Staff have been assessing as much as they possibly can every single day since the first week of term, because until those assessments are done, no teaching can take place.

What we’d ordinarily do is assess the children very early on using whole-class phonics, we’d be teaching them songs. We’re not allowed to do that as that would be classed as teaching them phonics.

If you’ve got several staff who are off sick, your school is under so much pressure .We’ve had three children off in a year group and one staff member today.

They’ve also imposed drop-in check-ups to make sure tests are being done properly by the local authority.

These tests add no value to an experience of the child. If it had a positive impact on children, I’d endorse it. We’re assessing children regularly for their progress, that’s what matters.

 

Kulvarn Atwal, head of Highlands Primary School in Ilford and Uphall Primary in Redbridge

We would always conduct our own baseline assessments to enable us to understand
children’s starting points across all areas of the curriculum. 

We’re having to do assessments for external purposes which don’t impact on children’s learning experiences. 

In order for children to come into Reception to feel safe and settled, we do our best to undertake these baseline assessments as sensitively as possible without having to take away valuable learning time for the practitioners to build strong relationships with children.

They take time to complete, each one has to be done individually, and they’re not even used to support children’s learning. We do our own 

anyway, so this is taking up unnecessary time.

We are being told to do them as soon as possible. [So far] we’ve done them with the children that were with us in nursery last year. We’ve used an adult from nursery they’re familiar with. Then we’re doing them with children that have joined us from other settings, but only when they’re settled.

We have a staggered entry so not all children are in [every day yet], but we started in the first full week.

It can be to the advantage of the school to say their children have come in low, because the baseline is used for the progress of the school.
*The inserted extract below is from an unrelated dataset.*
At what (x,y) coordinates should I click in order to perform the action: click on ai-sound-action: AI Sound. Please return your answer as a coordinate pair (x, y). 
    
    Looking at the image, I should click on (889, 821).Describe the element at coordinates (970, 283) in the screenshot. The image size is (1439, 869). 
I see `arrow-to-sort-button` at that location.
We have 60 per cent mobility. Half of the children could have moved on to another school by the time they’re in Year 6.

These children have been through traumatic experiences in the last couple of years – and we think that the first thing they should do when they start school is to be formally assessed in numeracy and literacy?
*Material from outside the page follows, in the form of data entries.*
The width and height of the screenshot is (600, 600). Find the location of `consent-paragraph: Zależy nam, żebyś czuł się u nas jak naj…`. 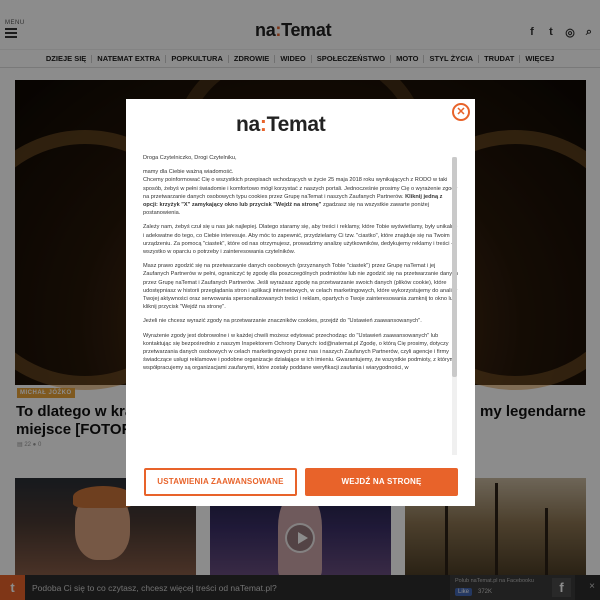

consent-paragraph: Zależy nam, żebyś czuł się u nas jak naj… is located at coordinates (300, 240).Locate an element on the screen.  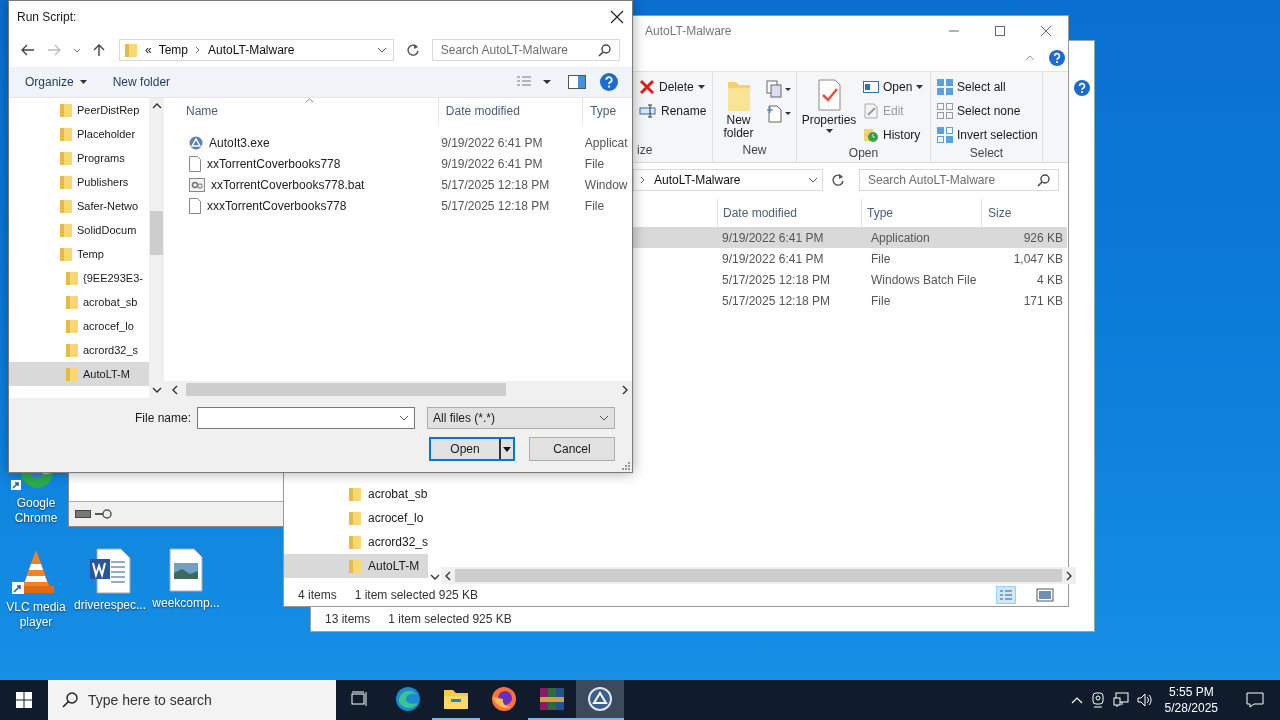
taskbar-search-field: Type here to search is located at coordinates (192, 700).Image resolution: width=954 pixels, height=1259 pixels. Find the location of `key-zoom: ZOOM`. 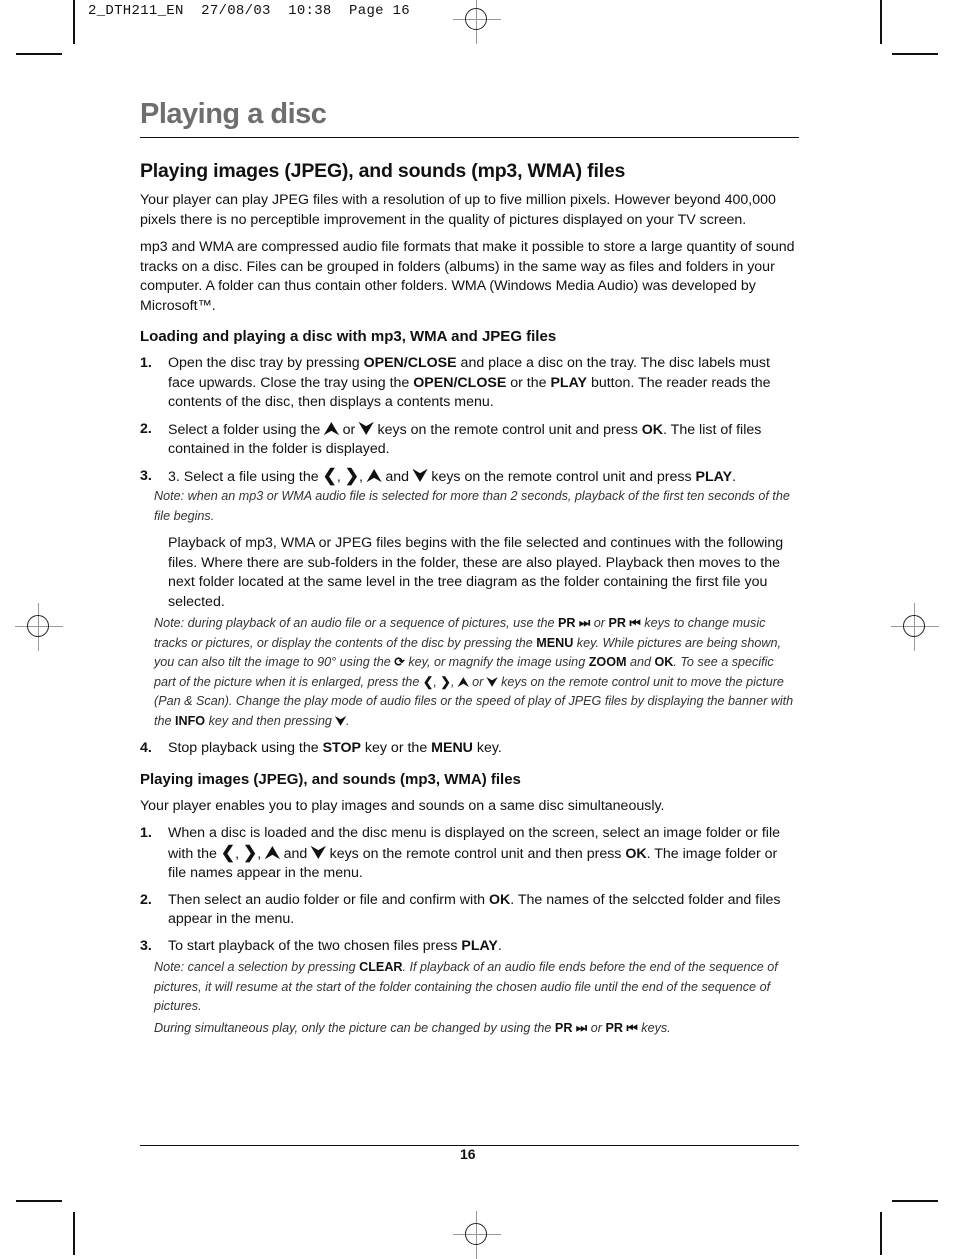

key-zoom: ZOOM is located at coordinates (608, 662).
Baseline tests are handled 'sensitively' at Highlands Primary

There are a lot of people hours to get these assessments completed – time that is taking away from what good early years practitioners want to do. It requires additional adults. 

We do our own starting point over the course of the first half-term, observing children and making notes,
not just putting them in front of a computer.
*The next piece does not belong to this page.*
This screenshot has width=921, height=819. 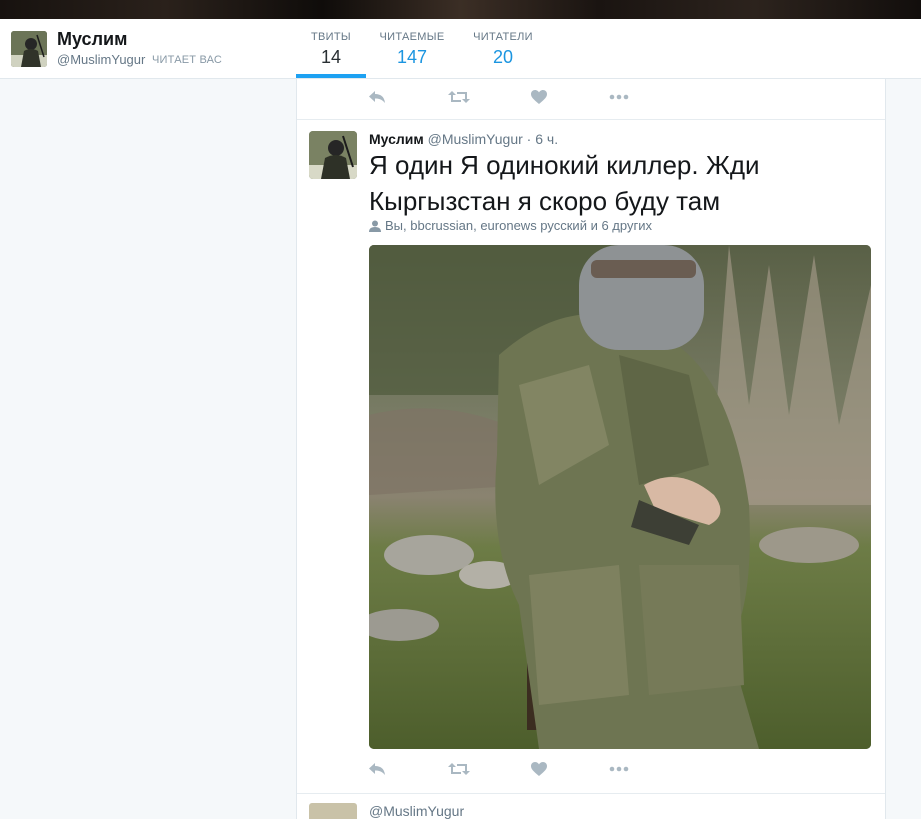 What do you see at coordinates (503, 37) in the screenshot?
I see `stat-followers-label: ЧИТАТЕЛИ` at bounding box center [503, 37].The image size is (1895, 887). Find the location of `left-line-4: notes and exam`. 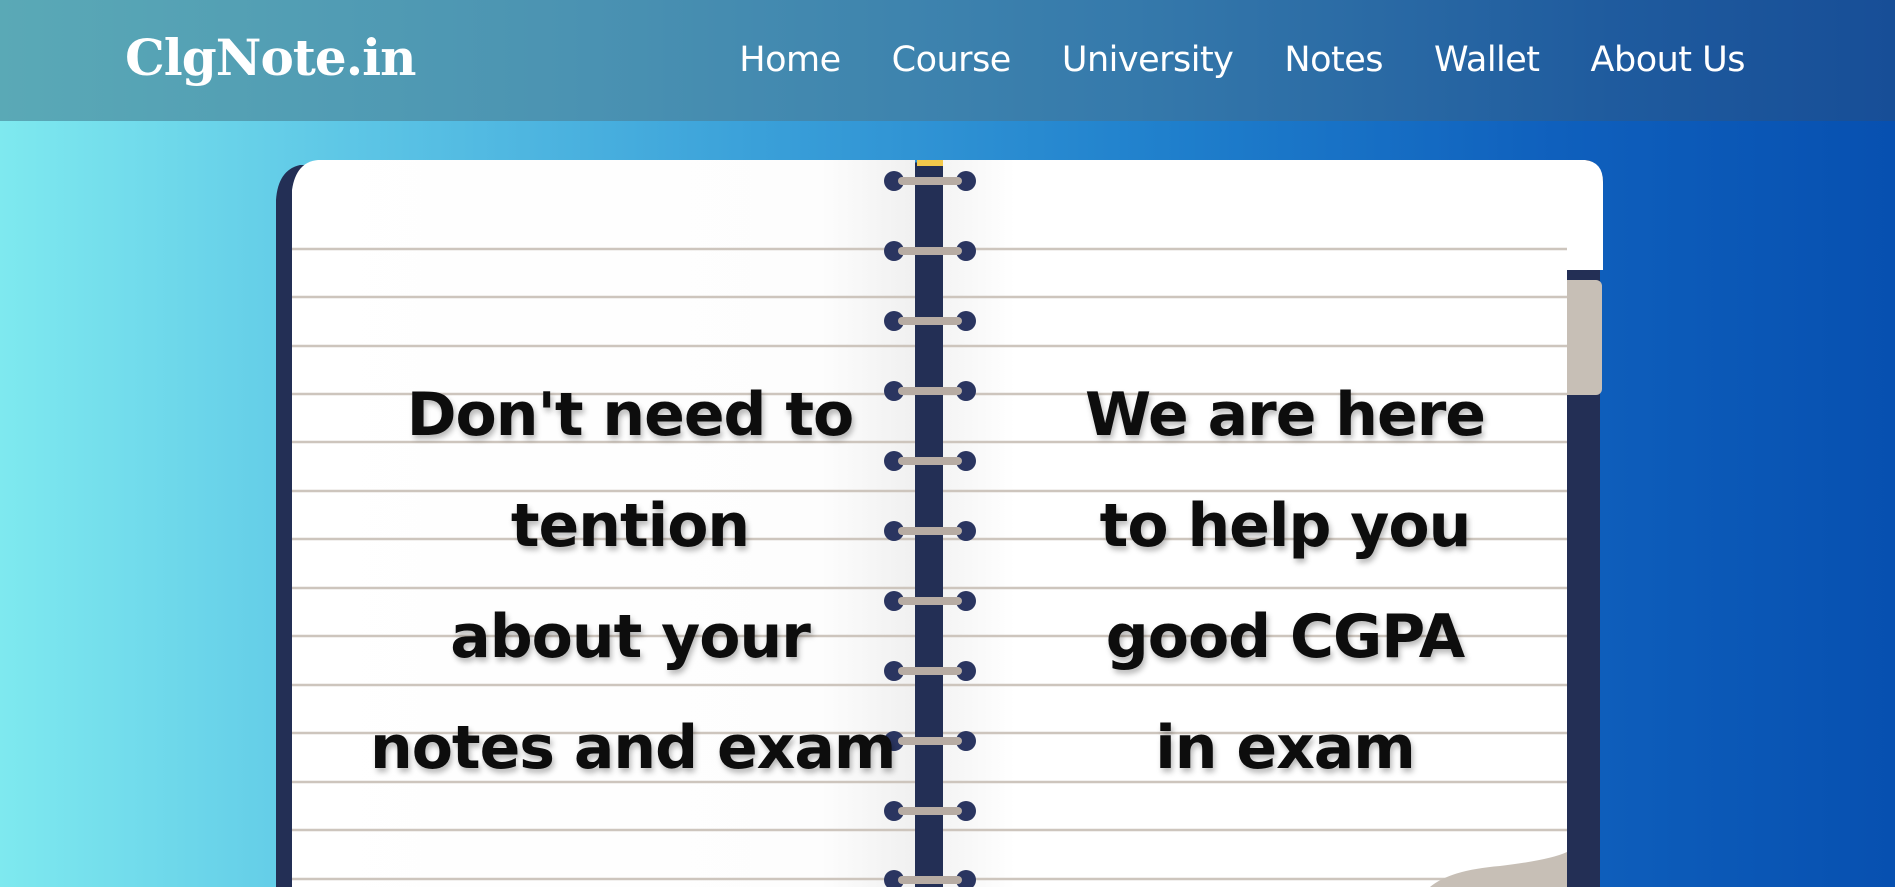

left-line-4: notes and exam is located at coordinates (633, 748).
We have up to 80 per cent of children with English as an additional language. You’re not really measuring literacy skills, you’re measuring skills in English. So, for our school – with 40 different languages – it might look like our children have really accelerated in literacy, because you’re assessing a skillset that they’ve not had the opportunity to develop until they’ve come to school.

What does the Baseline involve?

The DfE says the RBA is a short activity-based assessment of pupils’ starting points in:

  • language, communication and literacy
  • mathematics

Pupils will use practical resources to complete these tasks and teachers will record the results on a laptop, computer or tablet.

Based on their experiences, Highlands Primary said that each assessment takes on average 20-25 minutes, a one-to-one with the teacher sitting with each child. The teacher looks at the screen and reads out the instruction to the child. The child is given any relevant resources (from the baseline pack) so that they can respond either verbally or using the resources (depending on the question). The teacher then records what the child was able to demonstrate on the system.

The school is carrying out assessments with four to five children per day (for approximately two- and-a-half hours). It takes around one week to complete a class.  The school has three Reception classes and four at Uphall Primary.